South African Children Raised in Poverty Are at Greater Risk for Developing Cognitive Deficits

The nation's economic crisis has deeply affected the lives of millions of South African's. Deepening poverty is inextricably linked with rising levels of homelessness and food insecurity/hunger for many South Africans and children are particularly affected by these conditions.

Studies that have followed children from birth through adulthood find a strong relationship between early childhood in poverty and an increased risk of problems later in life. Children who grow up in poverty are more likely to engage in violent crime, using illicit drugs, and develop chronic health problems. These are disturbing findings. South Africa used to be for the children. I drive around and see how many children are begging on the streets. It is clear that poverty has unfortunate implications for early brain development. What chances do those innocent children have in life?

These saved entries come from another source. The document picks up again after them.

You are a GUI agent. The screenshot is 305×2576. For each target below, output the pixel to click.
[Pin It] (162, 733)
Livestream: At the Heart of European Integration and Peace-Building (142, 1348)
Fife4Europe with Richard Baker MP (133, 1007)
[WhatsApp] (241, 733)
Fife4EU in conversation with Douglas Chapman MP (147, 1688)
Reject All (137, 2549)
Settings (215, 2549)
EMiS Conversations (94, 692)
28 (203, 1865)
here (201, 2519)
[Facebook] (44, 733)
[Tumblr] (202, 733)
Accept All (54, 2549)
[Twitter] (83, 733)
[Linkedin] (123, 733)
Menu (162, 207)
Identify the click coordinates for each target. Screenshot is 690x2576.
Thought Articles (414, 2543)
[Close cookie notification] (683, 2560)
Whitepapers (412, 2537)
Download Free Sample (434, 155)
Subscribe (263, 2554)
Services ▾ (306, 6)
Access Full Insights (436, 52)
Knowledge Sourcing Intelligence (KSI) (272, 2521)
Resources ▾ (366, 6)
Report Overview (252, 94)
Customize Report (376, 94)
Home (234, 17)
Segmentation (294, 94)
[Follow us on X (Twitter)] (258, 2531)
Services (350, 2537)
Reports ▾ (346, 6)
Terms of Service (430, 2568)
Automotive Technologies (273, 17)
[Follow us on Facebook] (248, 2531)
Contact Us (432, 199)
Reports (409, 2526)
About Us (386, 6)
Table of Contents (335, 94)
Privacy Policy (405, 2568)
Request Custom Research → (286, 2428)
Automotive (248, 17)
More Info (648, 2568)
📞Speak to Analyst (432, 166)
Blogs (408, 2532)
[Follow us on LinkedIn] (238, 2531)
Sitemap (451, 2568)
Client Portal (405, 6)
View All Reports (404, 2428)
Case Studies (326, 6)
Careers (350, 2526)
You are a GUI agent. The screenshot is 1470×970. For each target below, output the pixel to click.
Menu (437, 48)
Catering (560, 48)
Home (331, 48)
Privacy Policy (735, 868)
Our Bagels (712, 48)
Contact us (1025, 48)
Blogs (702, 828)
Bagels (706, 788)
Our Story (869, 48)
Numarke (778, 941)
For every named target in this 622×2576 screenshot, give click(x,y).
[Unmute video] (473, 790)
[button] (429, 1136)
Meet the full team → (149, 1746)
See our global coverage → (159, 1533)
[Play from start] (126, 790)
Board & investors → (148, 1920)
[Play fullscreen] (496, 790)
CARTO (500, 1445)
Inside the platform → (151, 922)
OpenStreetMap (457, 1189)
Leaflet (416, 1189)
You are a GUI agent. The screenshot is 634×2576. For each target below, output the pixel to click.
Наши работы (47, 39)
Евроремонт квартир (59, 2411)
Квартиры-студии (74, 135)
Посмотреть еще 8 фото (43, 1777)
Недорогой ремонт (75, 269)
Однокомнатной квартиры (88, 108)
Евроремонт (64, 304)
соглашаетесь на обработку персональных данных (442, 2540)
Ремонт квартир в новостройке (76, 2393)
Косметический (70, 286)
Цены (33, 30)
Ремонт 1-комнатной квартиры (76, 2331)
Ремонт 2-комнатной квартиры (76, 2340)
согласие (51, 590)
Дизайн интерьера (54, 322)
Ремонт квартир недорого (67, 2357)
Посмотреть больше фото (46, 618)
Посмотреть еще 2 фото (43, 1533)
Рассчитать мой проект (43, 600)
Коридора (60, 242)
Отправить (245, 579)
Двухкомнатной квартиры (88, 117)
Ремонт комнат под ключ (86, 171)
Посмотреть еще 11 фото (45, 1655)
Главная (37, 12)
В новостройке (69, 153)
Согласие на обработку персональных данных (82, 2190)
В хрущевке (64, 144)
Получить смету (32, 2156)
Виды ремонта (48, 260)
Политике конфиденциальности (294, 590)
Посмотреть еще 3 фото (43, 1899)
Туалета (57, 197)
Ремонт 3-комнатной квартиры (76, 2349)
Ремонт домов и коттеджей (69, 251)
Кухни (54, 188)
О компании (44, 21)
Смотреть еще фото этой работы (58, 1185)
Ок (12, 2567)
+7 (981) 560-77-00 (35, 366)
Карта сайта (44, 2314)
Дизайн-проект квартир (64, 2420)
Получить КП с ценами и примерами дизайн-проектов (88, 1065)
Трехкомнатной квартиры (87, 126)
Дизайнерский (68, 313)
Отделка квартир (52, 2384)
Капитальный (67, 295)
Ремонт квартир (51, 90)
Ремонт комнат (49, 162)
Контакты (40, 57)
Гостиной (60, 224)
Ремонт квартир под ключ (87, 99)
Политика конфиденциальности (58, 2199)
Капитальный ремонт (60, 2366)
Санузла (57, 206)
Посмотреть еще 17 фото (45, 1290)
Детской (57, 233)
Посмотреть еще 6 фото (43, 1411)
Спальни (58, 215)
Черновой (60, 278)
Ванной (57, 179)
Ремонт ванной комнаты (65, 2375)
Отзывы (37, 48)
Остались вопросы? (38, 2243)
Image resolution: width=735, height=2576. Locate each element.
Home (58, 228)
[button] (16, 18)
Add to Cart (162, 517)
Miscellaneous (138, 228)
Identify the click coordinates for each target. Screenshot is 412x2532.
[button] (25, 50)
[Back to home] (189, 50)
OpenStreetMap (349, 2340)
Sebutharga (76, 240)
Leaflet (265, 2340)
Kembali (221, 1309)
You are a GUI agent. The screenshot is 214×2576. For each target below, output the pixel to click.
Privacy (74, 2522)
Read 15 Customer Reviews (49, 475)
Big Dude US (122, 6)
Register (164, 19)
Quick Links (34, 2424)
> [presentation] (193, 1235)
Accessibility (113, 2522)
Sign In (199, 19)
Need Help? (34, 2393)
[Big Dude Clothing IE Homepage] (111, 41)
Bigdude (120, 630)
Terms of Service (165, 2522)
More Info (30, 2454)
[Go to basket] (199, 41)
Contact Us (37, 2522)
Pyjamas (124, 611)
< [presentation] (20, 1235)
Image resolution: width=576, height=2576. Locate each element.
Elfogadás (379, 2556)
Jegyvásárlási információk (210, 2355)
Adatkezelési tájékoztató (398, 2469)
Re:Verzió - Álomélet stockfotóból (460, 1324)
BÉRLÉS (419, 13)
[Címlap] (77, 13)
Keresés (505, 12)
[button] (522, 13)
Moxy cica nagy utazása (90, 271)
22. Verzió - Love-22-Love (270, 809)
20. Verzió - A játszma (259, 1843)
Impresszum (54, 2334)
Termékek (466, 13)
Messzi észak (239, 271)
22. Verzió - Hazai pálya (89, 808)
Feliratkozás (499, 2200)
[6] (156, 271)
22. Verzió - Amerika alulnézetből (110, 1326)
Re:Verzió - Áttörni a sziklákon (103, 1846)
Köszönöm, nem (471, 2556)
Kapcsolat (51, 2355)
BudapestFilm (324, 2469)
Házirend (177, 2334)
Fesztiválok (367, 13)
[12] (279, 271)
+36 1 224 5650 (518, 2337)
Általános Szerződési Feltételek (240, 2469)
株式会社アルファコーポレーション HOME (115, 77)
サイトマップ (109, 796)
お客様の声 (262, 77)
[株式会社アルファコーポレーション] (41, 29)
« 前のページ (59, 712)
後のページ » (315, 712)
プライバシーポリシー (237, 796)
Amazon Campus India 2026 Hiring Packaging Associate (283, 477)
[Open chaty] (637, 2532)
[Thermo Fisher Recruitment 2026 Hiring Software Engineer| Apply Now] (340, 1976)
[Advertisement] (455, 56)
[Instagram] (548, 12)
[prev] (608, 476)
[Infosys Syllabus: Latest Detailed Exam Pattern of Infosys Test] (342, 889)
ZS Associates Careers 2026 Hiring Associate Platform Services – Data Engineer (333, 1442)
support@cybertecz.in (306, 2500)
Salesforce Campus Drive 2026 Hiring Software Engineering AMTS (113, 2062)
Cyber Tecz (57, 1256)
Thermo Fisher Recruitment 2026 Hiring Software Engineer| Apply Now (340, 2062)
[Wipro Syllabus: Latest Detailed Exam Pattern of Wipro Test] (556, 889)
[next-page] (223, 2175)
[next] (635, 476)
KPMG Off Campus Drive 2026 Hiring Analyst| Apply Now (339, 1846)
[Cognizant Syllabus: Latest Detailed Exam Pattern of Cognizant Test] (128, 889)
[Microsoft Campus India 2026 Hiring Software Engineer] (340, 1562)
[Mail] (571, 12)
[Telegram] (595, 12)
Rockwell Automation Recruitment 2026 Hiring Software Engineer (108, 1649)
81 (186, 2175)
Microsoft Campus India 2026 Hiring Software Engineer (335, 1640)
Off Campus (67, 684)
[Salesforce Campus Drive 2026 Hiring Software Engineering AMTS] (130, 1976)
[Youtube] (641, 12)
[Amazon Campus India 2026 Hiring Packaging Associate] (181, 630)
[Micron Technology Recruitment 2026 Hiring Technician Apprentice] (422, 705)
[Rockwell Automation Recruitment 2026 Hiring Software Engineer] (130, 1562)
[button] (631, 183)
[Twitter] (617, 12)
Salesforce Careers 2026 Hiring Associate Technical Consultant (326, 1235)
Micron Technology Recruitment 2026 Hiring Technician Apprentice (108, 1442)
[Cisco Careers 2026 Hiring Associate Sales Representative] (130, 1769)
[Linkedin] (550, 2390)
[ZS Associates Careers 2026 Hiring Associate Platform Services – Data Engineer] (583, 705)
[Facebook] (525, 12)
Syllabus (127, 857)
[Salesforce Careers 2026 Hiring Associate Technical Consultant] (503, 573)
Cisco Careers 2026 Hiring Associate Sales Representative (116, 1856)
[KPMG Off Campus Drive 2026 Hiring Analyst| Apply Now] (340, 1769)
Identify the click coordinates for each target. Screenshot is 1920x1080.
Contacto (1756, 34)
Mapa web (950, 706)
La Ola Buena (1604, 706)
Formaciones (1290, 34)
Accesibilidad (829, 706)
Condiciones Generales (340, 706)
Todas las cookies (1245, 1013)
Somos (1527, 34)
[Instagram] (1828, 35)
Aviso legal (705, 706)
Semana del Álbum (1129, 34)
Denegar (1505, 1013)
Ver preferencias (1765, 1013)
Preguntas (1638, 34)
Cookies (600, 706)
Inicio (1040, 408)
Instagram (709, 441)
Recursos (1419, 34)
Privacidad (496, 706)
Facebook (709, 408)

Poverty Affects Brain Functions
Children in poverty score lower on tasks measuring memory, selective attention, impulse regulation, language skills, and other cognitive development measures than do children from more well-off families. Recent studies identify actual differences in the ways that children's brains work that correspond to family income. In poor children, the prefrontal cortex does not seem to work as efficiently as it does in middle-income children, requiring low-income children to work harder to accomplish the same tasks. These differences, in turn, mean that it is harder for poor children to solve problems and do well in school, and the differences are particularly noticeable in younger children.

Early Interventions are Effective
The good news is that young children are particularly receptive to careful interventions. Psychologists have developed evidence-based educational interventions that help to enhance children's skills (e.g., impulse management, sustained concentration) and help them catch up to the cognitive and academic performance of more affluent peers. The best of these programs include both children and their parents, and show greater returns than programs that target children alone. But where does a family find such treatment in South Africa?. The families will never get the guidance of a professional in order to help the children. It is a battle just to find a social worker to get involved in one single case. Parents are not getting the support from government or any social office. What chance do these children/families have to grow up? No help is coming it is up to us individuals who are brave enough to take up this cause and act for the future of these little ones.

My Conclusion
This means that a growing share of South African children are living in poverty, and a growing body of evidence shows that early childhood poverty undermines optimal brain development. Careful interventions, meanwhile, can help to place children on a stronger developmental pathway. Unfortunately, overall corruption and state budgets – already stretched thin – are unlikely to support expansion of high-quality early childhood interventions without vigorous public demand. South African's need to wake up and smell the coffee! Our situation is not getting better but worse. Every South African should be helping in their own communities. We cannot rely on the Government to make sure that our children have a future in this country. We are raising children who simply cannot function normally in a society already economically crippled and corrupted. I am seeing a decline in proper family structures and dynamics. It seems to me that only the wealthy are taught those fundamental values in life. The poverty figure is climbing faster every day I fear that South Africa has about 5 years before we will start seeing severe mall nutrition and ultimately deaths in the Squatter camps. We all need to stand together for our legacy our innocent babies who need our loving care, food, proper education and medical treatment. What will you do for the future of our children?